**LISTA DE EJERCICIOS**.
1. Reproduce sin cambios el pasaje del texto sobre la infancia de Yerry que comienza en "El primer día" y termina en "defensiva a Colombia)".
2. Sigue escribiendo el texto sobre la infancia de Yerry a partir de la última oración que aparece.

═════ TEXTO ═════

El primer día que Yerry se presentó en un entrenamiento con el equipo del municipio, dirigido por Seifar Aponza, llegó con la idea de ser arquero, queriendo hacerle un homenaje a su padre. Pero los cinco remates que le hicieron terminaron en gol, así que quizás por vergüenza decidió que nunca más se metería debajo de los tres palos. “Tenía muy buen dominio del balón, le pegaba mucho mejor que los niños de su edad. Por eso le dije que jugara como volante, que ahí me daría una mano”, recuerda Seifar, un hombre de tez morena, con la cabeza rasurada y una barba corta y canosa. (Puede leer: Yerry y Dávinson, la pareja que le devolvió la seguridad defensiva a Colombia)
Un episodio que recuerda como el inicio de la carrera de su alumno fue el 25 de diciembre de 2006, cuando Yerry, con 12 años, en vez de pensar en jugar con los regalos que le habían dado de Navidad, le pidió que lo entrenara. Llegó a la cancha acompañado de su primo Camilo Mancilla, hoy jugador del Envigado. Entre los tres corrieron 20 minutos, después hicieron ejercicios con balón y luego jugaron a hacer tiros al arco. “Un niño que a esa edad piense en entrenar y no en joder con sus amiguitos es porque va a ser diferente”, asegura Seifar, quien con el paso del tiempo construyó una relación paternal con él.
Su infancia fue tranquila. Del colegio a la casa y de la casa a la cancha. Era una rutina que se repetía a diario, sin importar que tuviera entrenamientos con su equipo. Los profesores del colegio Jorge Eliécer Gaitán lo recuerdan como un alumno responsable, que, a pesar de tener el estudio como segunda prioridad después del fútbol, no lo descuidaba. “Acá le habían dado permiso para salir temprano a entrenar. Él entregaba los trabajos antes que los demás y se iba. Cuando los revisaba pensaba que las cosas estarían mal o hechas a la carrera, pero él no era así. Al ver su compromiso, uno le ayudaba con gusto”, recuerda Astrid, profesora de matemáticas. (Puede leer: La reivindicación de Carlos ‘la Roca’ Sánchez)
Melba Ruth Banguero es la profesora de educación física. Tiene el pelo crespo, corto y un cuerpo ancho, como de lanzadora de bala o jabalina. Yerry ha sido su mejor alumno, el que más ganas les ponía a las pruebas de atletismo y quien siempre quedaba de primero en los tests de Cooper. Con una memoria prodigiosa describe muy bien los detalles de los momentos que ha vivido con sus estudiantes. Por ejemplo, el día que Yerry salió del colegio a jugar maquinitas con sus primos y fue testigo del instante en el que su madre los vio gastando monedas en los juegos de azar. “Le pegó un regaño tan fuerte, delante de todos, que nunca más volvió por allá”, asegura.

═════ DATOS EXTRAÍDOS ═════

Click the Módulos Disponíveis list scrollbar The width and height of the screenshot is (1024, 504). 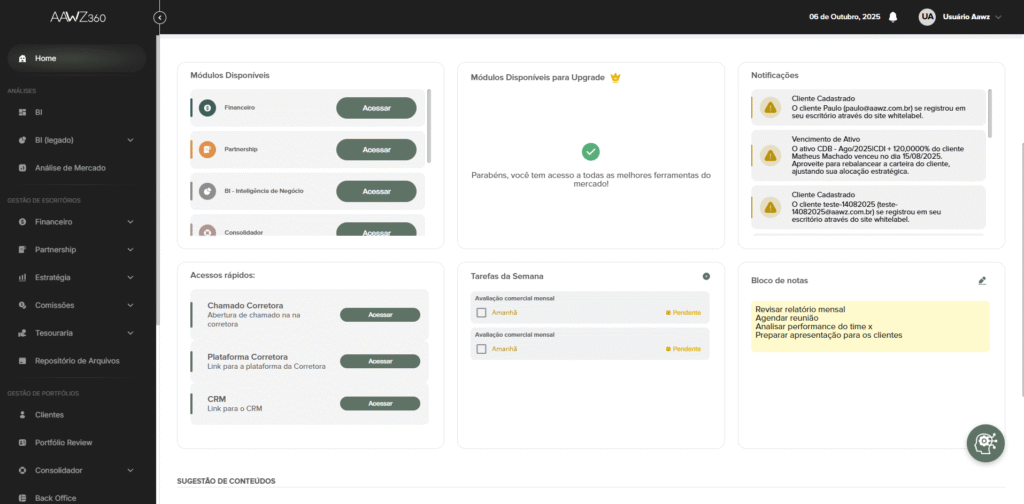pos(429,125)
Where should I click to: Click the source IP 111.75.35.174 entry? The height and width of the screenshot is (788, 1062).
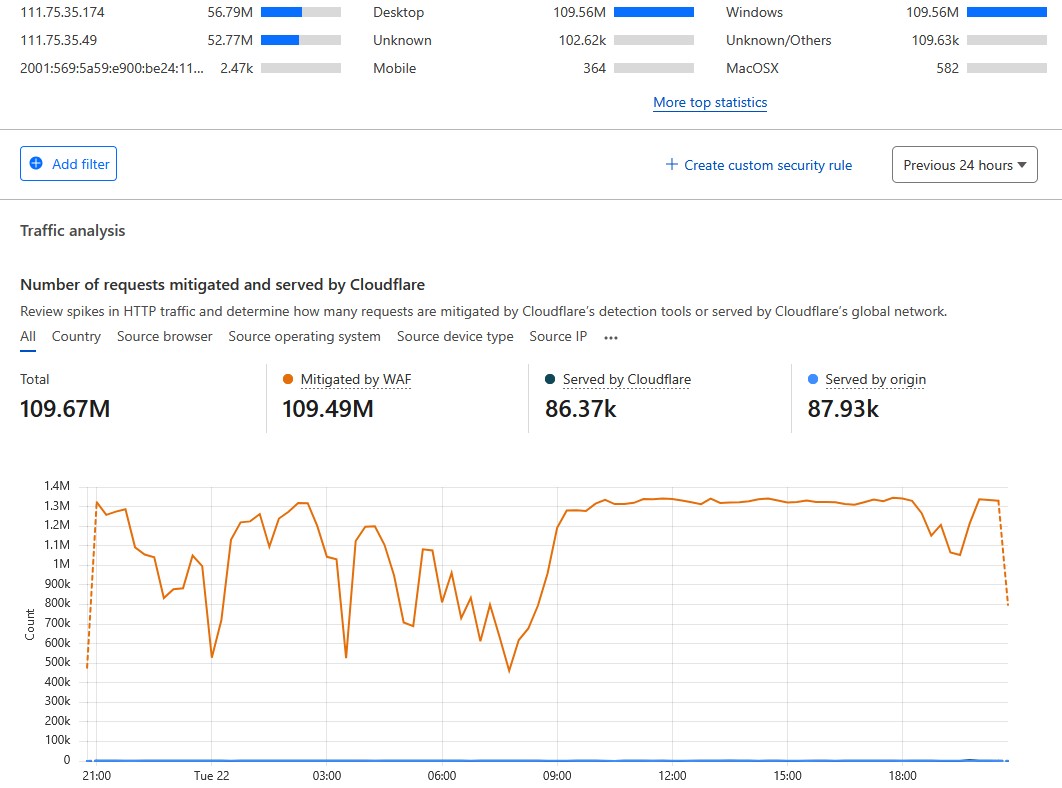pyautogui.click(x=62, y=12)
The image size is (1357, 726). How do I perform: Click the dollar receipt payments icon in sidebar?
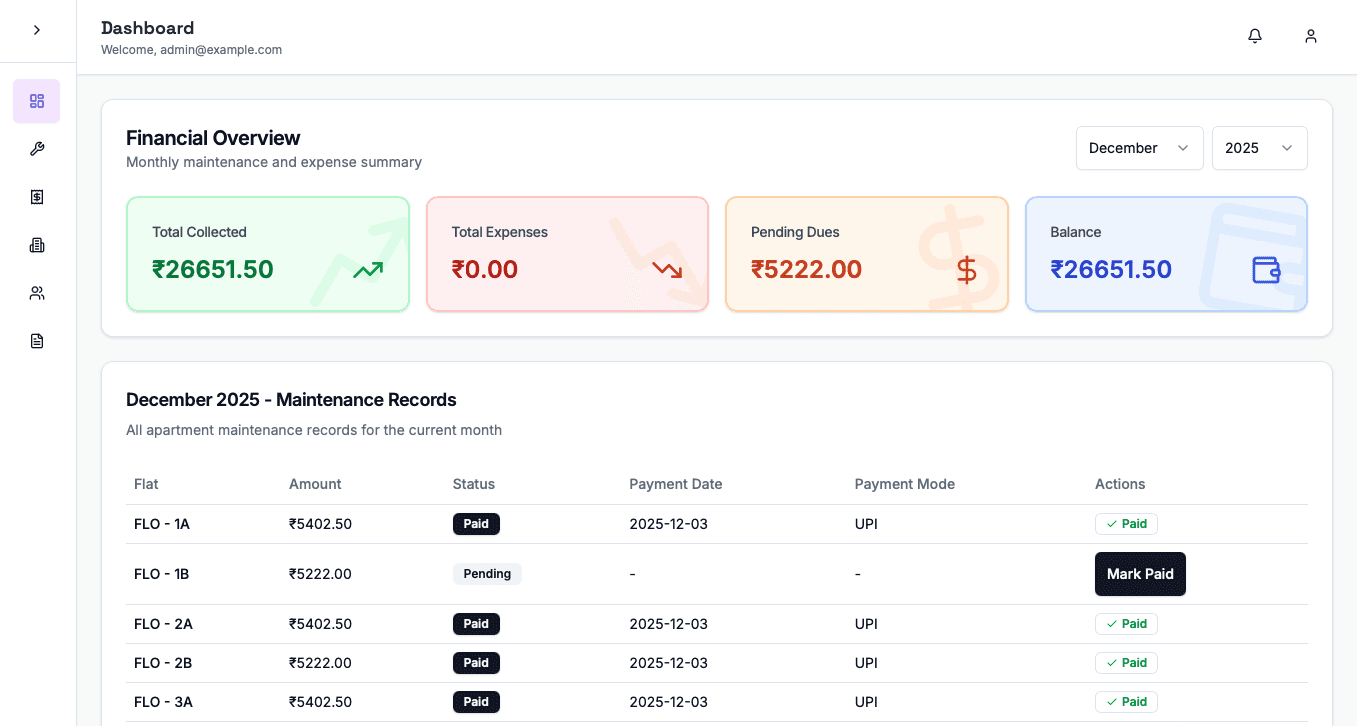click(36, 197)
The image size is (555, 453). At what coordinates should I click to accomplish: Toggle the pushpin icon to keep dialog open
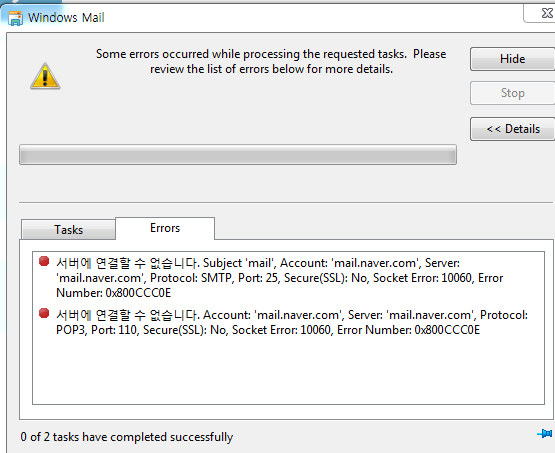click(x=544, y=434)
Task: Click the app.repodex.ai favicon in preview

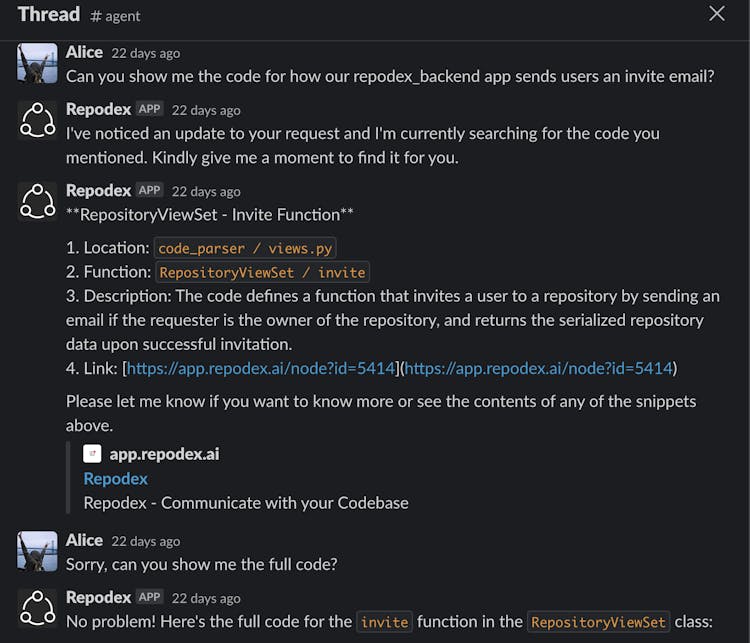Action: [x=92, y=454]
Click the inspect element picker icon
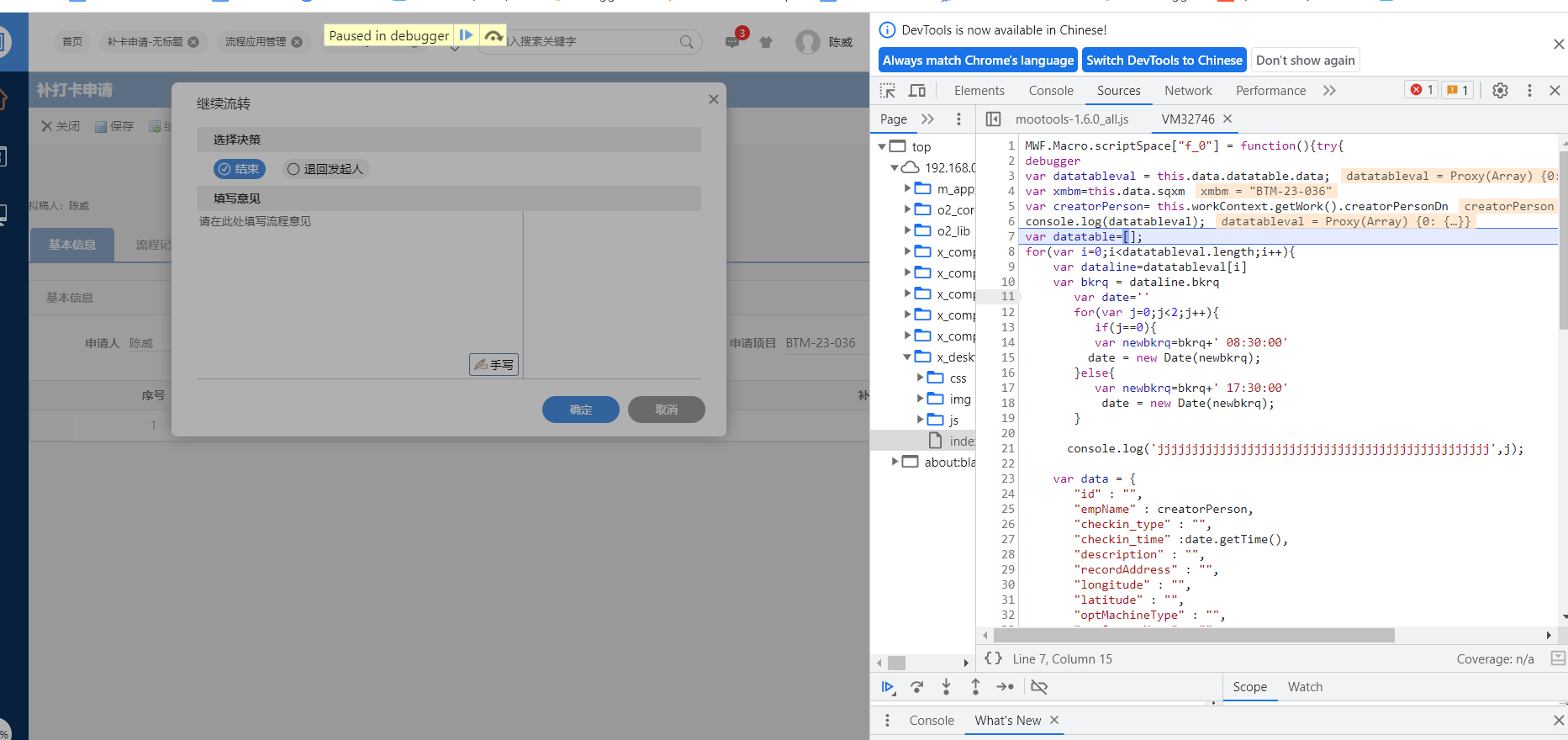Image resolution: width=1568 pixels, height=740 pixels. 887,91
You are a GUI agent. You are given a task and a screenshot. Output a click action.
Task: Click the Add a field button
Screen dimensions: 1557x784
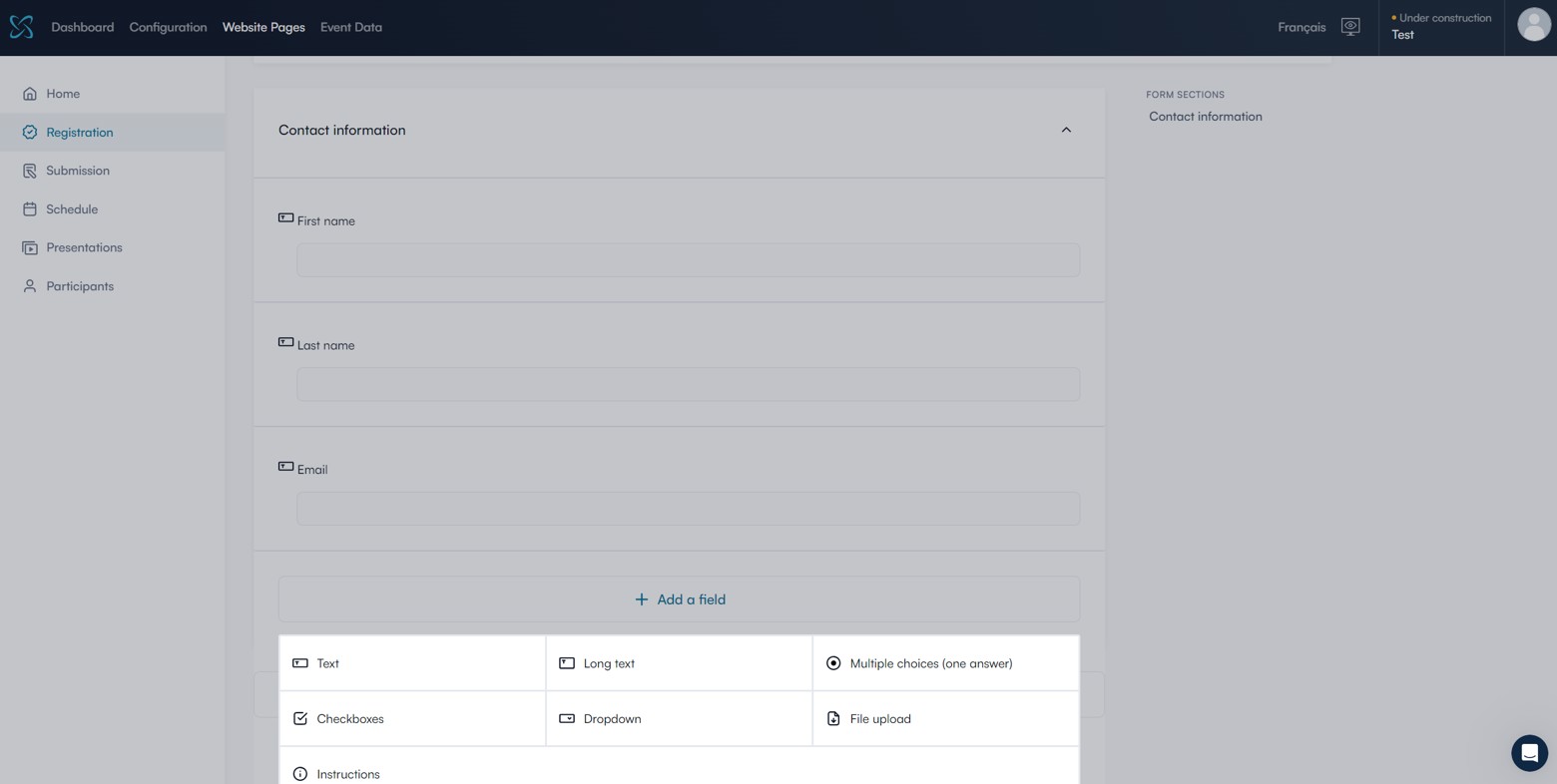click(679, 599)
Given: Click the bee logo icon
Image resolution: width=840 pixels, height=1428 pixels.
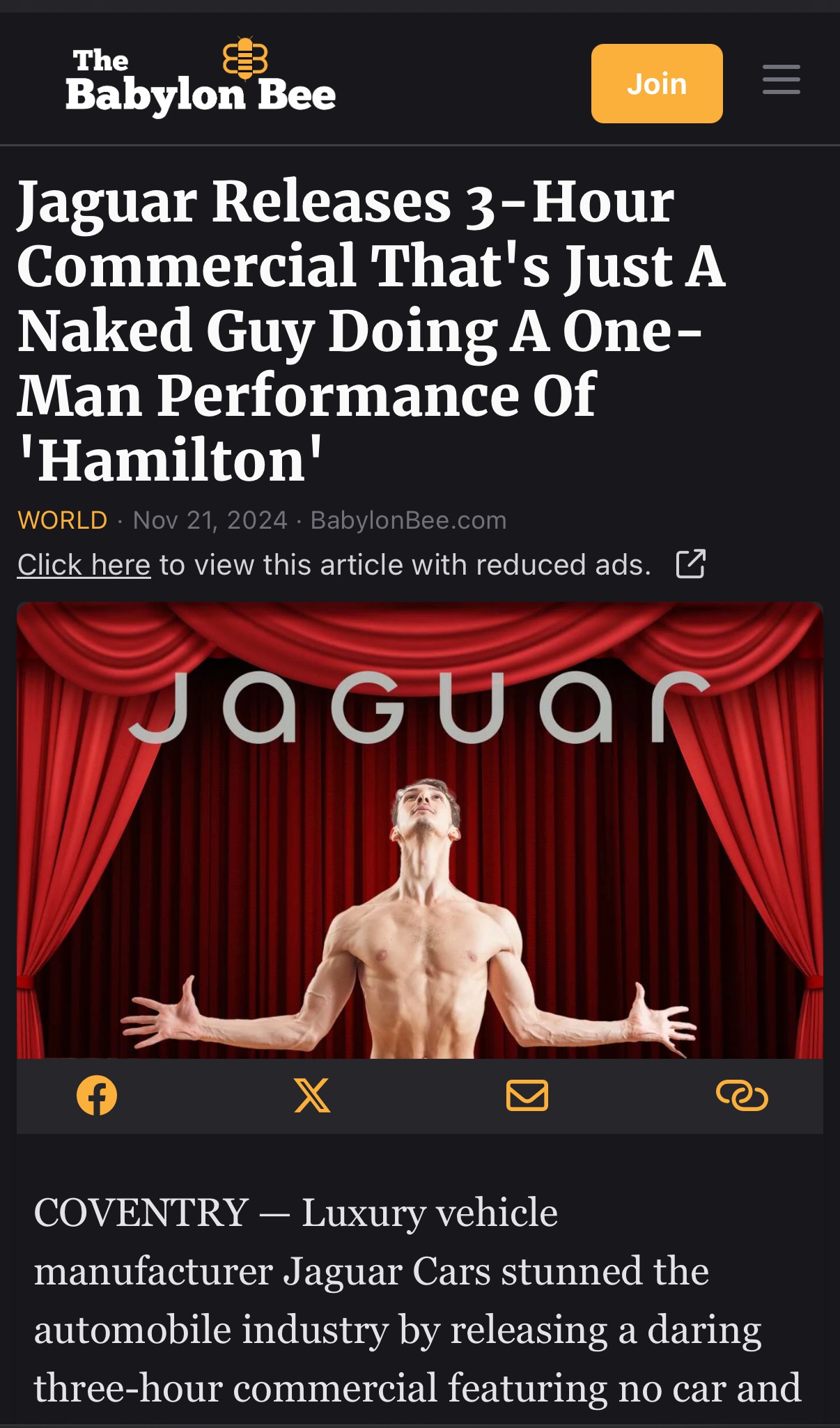Looking at the screenshot, I should click(x=245, y=59).
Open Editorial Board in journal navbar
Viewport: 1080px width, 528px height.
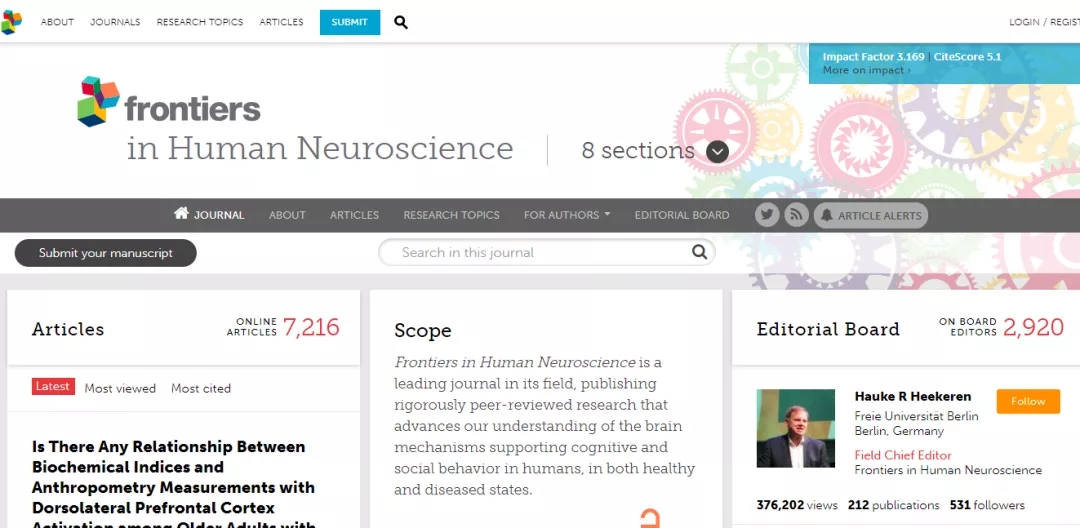[x=682, y=215]
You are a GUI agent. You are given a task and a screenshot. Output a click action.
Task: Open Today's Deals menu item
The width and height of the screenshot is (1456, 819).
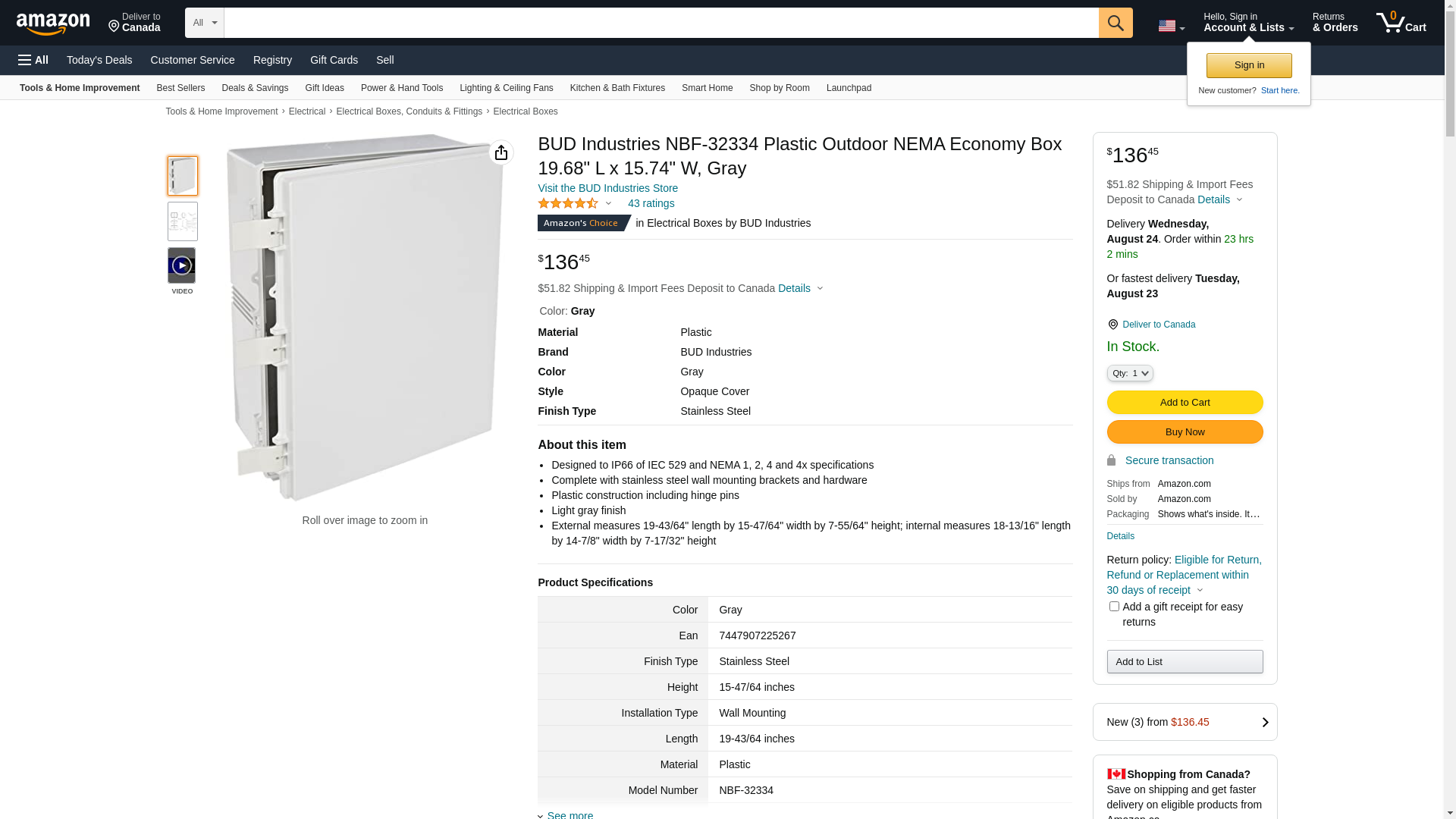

═════

**RESPUESTAS**.
1.
El primer día que Yerry se presentó en un entrenamiento con el equipo del municipio, dirigido por Seifar Aponza, llegó con la idea de ser arquero, queriendo hacerle un homenaje a su padre. Pero los cinco remates que le hicieron terminaron en gol, así que quizás por vergüenza decidió que nunca más se metería debajo de los tres palos. “Tenía muy buen dominio del balón, le pegaba mucho mejor que los niños de su edad. Por eso le dije que jugara como volante, que ahí me daría una mano”, recuerda Seifar, un hombre de tez morena, con la cabeza rasurada y una barba corta y canosa. (Puede leer: Yerry y Dávinson, la pareja que le devolvió la seguridad defensiva a Colombia)

2.
Gracias a esa educación que le dieron sus padres, José Eulises y Marianela González, fue que Yerry siempre estuvo alejado de las tentaciones de una región como Guachené, en la que es común que los jóvenes hagan parte de pandillas o consuman drogas y alcohol. “Aunque él ahora baila y muestra esa alegría, siempre fue callado y tímido. No le gustaba tomarse ni una cerveza, decía que no podía por los partidos”, asegura Brayan, uno de sus primos y quien hoy en día es el director de la Fundación Yerry Mina, en Guachené. (Lea: Cuando "El Bolillo" Gómez no convocaba a James Rodríguez a la selección Colombia)
Junto a Brayan y Steven convivió Yerry muchos años en la casa de Carlina Mina. Como los padres de todos trabajaban, la encargada de cuidarlos era la abuela. Con ella había que colaborar en el puesto que tenía en la plaza del pueblo. Vender papas, escoger los mejores tomates, organizar las cebollas, ayudar a cargar las bolsas de los clientes. Nunca buscaron una excusa para evadir la responsabilidad. Hubo, como hay ahora, convicción por el trabajo. Tampoco cobraban por lo que hacían. Simplemente esperaban a que ella les diera unos pesos para ir a comprar un helado o una sopa de las que venden en el parque el pueblo. A la abuela no se le pedía más, bastaba con el hecho de que les diera todo en su casa, de que hiciera las veces de madre y padre mientras los de verdad buscaban el sustento diario.
Cuando Yerry cumplió 15 años viajó a Bogotá a pasar unas vacaciones con su tío Jaír. Él tenía contactos con Millonarios porque tuvo un corto paso por el equipo bogotano, así que consiguió unas pruebas para que vieran a su sobrino. A aquel jovencito flaco que corría de manera desbaratada y en desorden no le vieron nada y lo devolvieron a Guachené. “Para él fue difícil sentirse rechazado, pero nosotros lo motivamos y le dijimos que siguiera entrenando que así iba bien”, destaca Arley Mancilla. (Le puede interesar: Colombia goleó a Polonia y recuperó su alegría)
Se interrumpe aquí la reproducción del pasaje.